Data to use below:

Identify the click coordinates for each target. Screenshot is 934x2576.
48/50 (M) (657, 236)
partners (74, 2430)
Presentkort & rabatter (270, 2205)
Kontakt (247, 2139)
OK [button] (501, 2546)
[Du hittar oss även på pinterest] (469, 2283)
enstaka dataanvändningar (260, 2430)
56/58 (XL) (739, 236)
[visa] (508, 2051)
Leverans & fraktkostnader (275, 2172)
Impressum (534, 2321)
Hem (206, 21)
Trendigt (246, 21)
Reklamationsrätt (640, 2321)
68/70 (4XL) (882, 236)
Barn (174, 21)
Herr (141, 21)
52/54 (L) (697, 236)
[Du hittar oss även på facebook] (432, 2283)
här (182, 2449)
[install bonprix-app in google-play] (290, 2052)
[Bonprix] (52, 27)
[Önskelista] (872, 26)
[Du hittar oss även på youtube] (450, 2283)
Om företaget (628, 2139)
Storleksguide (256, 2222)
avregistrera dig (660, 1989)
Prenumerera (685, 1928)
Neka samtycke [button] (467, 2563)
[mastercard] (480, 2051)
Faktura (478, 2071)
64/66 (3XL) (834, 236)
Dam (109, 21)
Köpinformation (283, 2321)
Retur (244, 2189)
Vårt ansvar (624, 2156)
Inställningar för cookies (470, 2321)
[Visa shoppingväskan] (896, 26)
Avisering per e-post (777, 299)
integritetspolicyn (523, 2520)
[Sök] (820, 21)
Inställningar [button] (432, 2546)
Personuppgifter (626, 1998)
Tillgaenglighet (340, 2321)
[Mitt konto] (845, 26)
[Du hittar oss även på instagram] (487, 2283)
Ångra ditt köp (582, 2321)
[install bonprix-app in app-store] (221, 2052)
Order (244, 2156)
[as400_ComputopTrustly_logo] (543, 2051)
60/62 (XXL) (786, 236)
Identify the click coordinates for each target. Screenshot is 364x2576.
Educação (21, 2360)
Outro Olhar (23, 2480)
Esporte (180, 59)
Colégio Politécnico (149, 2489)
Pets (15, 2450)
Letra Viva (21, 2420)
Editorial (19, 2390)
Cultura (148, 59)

End of Data to use.

Exercise directions
Your output must be an exact copy of every entry.

Answer to this task
Identify the click coordinates for each target. Screenshot is 934x2576.
48/50 (M) (657, 236)
partners (74, 2430)
Presentkort & rabatter (270, 2205)
Kontakt (247, 2139)
OK [button] (501, 2546)
[Du hittar oss även på pinterest] (469, 2283)
enstaka dataanvändningar (260, 2430)
56/58 (XL) (739, 236)
[visa] (508, 2051)
Leverans & fraktkostnader (275, 2172)
Impressum (534, 2321)
Hem (206, 21)
Trendigt (246, 21)
Reklamationsrätt (640, 2321)
68/70 (4XL) (882, 236)
Barn (174, 21)
Herr (141, 21)
52/54 (L) (697, 236)
[Du hittar oss även på facebook] (432, 2283)
här (182, 2449)
[install bonprix-app in google-play] (290, 2052)
[Bonprix] (52, 27)
[Önskelista] (872, 26)
[Du hittar oss även på youtube] (450, 2283)
Om företaget (628, 2139)
Storleksguide (256, 2222)
avregistrera dig (660, 1989)
Prenumerera (685, 1928)
Neka samtycke [button] (467, 2563)
[mastercard] (480, 2051)
Faktura (478, 2071)
64/66 (3XL) (834, 236)
Dam (109, 21)
Köpinformation (283, 2321)
Retur (244, 2189)
Vårt ansvar (624, 2156)
Inställningar för cookies (470, 2321)
[Visa shoppingväskan] (896, 26)
Avisering per e-post (777, 299)
integritetspolicyn (523, 2520)
[Sök] (820, 21)
Inställningar [button] (432, 2546)
Personuppgifter (626, 1998)
Tillgaenglighet (340, 2321)
[Mitt konto] (845, 26)
[Du hittar oss även på instagram] (487, 2283)
Ångra ditt köp (582, 2321)
[install bonprix-app in app-store] (221, 2052)
Order (244, 2156)
[as400_ComputopTrustly_logo] (543, 2051)
60/62 (XXL) (786, 236)
Identify the click coordinates for each target. Screenshot is 364x2576.
Educação (21, 2360)
Outro Olhar (23, 2480)
Esporte (180, 59)
Colégio Politécnico (149, 2489)
Pets (15, 2450)
Letra Viva (21, 2420)
Editorial (19, 2390)
Cultura (148, 59)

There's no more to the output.